Comme dans les rites Occidentaux, on bénit les cierges, mais à
la fin de la messe. Si dans les foyers occidentaux il y a la tradition de
manger des crêpes à la Chandeleur, cela est transferé
à la fête des 40 martyrs de Sébaste.
3. L
E CARÊME.
Il faudrait préciser avant tout que le rite byzantin "pur" prévoit
la liturgie des présanctifiés pour les mercredis et les vendredis
de carême, tandis que les lundis, mardis et jeudis sont des jours "alliturgiques",
qui ne comportent donc pas de célébration eucharistique. L'usage
transylvanien pourtant, prévoit la messe tous les jours. Même
dans les communautés qui célèbrent éventuellement
les présanctifiés le vendredi, le reste de la semaine est toujours
liturgique, en comprenant des vraies messes de lundi jusqu'à vendredi.

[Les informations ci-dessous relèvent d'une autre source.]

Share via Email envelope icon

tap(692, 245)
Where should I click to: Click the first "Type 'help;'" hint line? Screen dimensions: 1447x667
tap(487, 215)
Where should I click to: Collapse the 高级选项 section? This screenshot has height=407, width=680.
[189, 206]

Comme le lectionnaire n'a pas d'épître et d'évangile
pour les jours de semaine en carême, il y en a des méthodes
différentes. De toute façon, en Transylvanie, on lit toujours
l’évangile aux présanctifiés. Les uns prennent la péricope
du saint du jour. Dans les paroisses vraiment traditionalistes, le prêtre
ouvre l’évangéliaire au hasard, lit la péricope, puis
improvise une belle homélie. Et c’est ici l’aventure : cette homélie
improvisé d’après une péricope inopinée exclut
l’intéllecte et fait place au cœur. Il y a encore quelques paroisses
où l’on choisit l’évangile en fonction du passage de la Genèse
qui est préscrit. Pour les messes en semaine, on suit les mêmes
méthodes.
4.
SEMAINE-SAINTE & PÂQUES.
Si les églises byzantines ne connaissent pas la procession avec
les palmes, sauf les Mélkites, en Transylvanie on connaît au
moins la bénédiction des palmes, à la fin de la messe.

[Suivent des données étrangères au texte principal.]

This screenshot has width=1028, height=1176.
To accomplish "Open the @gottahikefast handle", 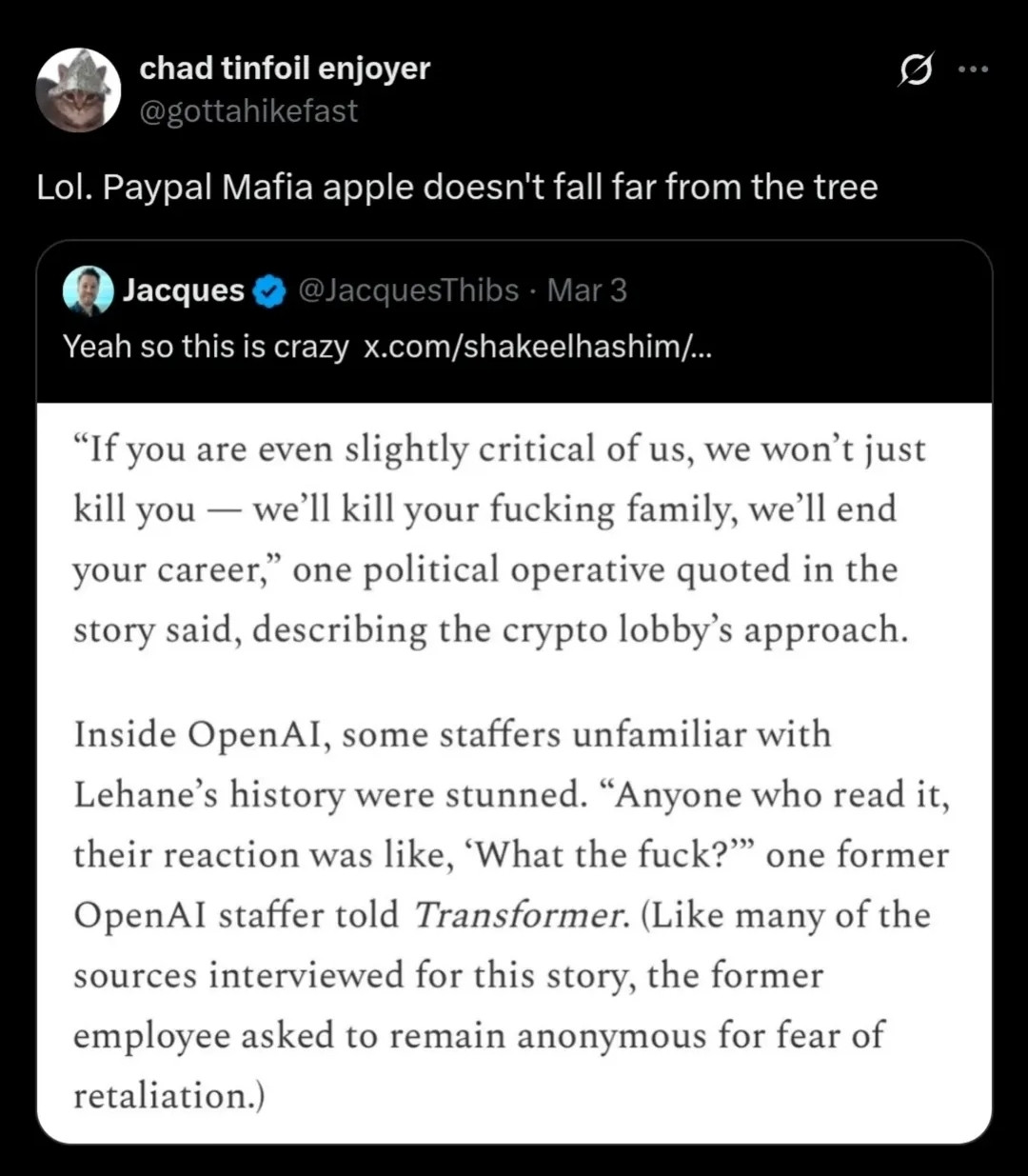I will tap(248, 111).
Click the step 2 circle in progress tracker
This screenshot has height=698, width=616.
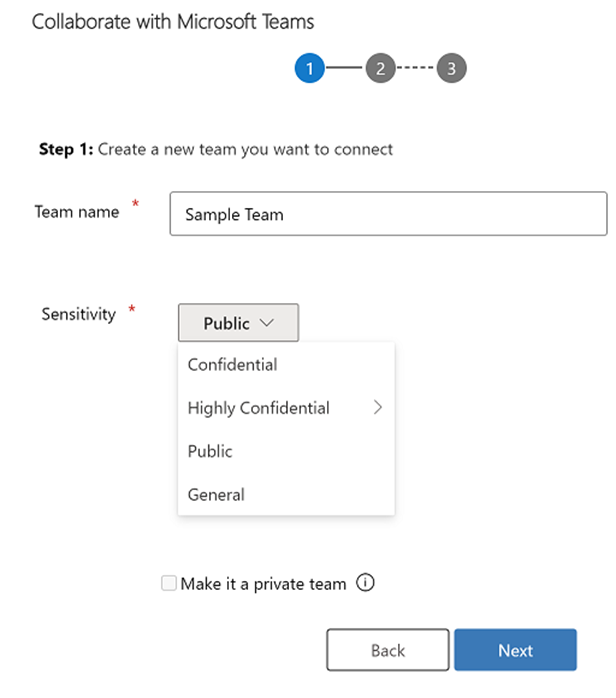point(381,68)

Il est vrai que la messe vêprée du soir du jeudi-saint et celle
de la nuit pascale sont tombés en désuétude, mais cela
est de l'ordre de la walachisation, dont on parlera plus tard. Aux matines
du vendredi-saint, pendant la 15-e antienne, on a le rituel de la plantation
et de la vénération de la sainte croix. Cette coutume est,
selon le témoignage du Père Couturier cité par le Père
Mercenier, d'origine mélkite, et a été adopté
aussi à Constantinople en 1824. Il n'est pas exclu que ce rituel ait
été d'abord transylvanien, car il est une rélique du
rituel de la vénération de la sainte croix du soir du vendredi-saint
des rites occidentaux. Ensuite, le rite byzantin "pur" prévoit que
l'épitaphe soit disposé sur la table eucharistique le vendredi
soir à vêpres, puis, à la fin des laudes du samedi-saint
on fait un procession autour de l'église avec l'épitaphe, et
enfin on l'expose au milieu de l'église, jusqu'avant les matines du
dimanche de Pâques. La tradition transylvanienne a pris un minimum
de ces usages, en les adaptant aux vieux usages occidentaux. Ainsi,
l'épitaphe est exposé dès l'achèvement de la
messe du jeudi-saint, non au milieu de l'église, mais à l'écart,
pour former le reposoire occidental. Sur ce reposoire on expose, sur l'épitaphe,
le ciboire contenant la réserve eucharistique qui avait été
consacrée un an auparavant, tandis que dans le tabernacle on met la
custode contenant la nouvelle réserve eucharistique, qui vient d'être
consacré le jour même. Le crucifix et les icônes sont
couverts de linges de couleur sobre, coutume bien occidentale. Il faut noter
encore qu'après la messe du jeudi-saint, le prêtre ne purifie
pas le calice, mais le pose sur la table eucharistique, afin d'en donner
la communion, le vendredi-saint, aux malades. Les matines du samedi-saint
sont chantées devant le reposoire. Avant les matines de la résurrection
on découvre le crucifix et les icônes, et on étteint
toutes les lumières sans exception. Le peuple attend, des bougies
non allumées à la main, dans la cour de l'église, où
se trouve une table garnie d'une nappe blanche, dans les ténèbres.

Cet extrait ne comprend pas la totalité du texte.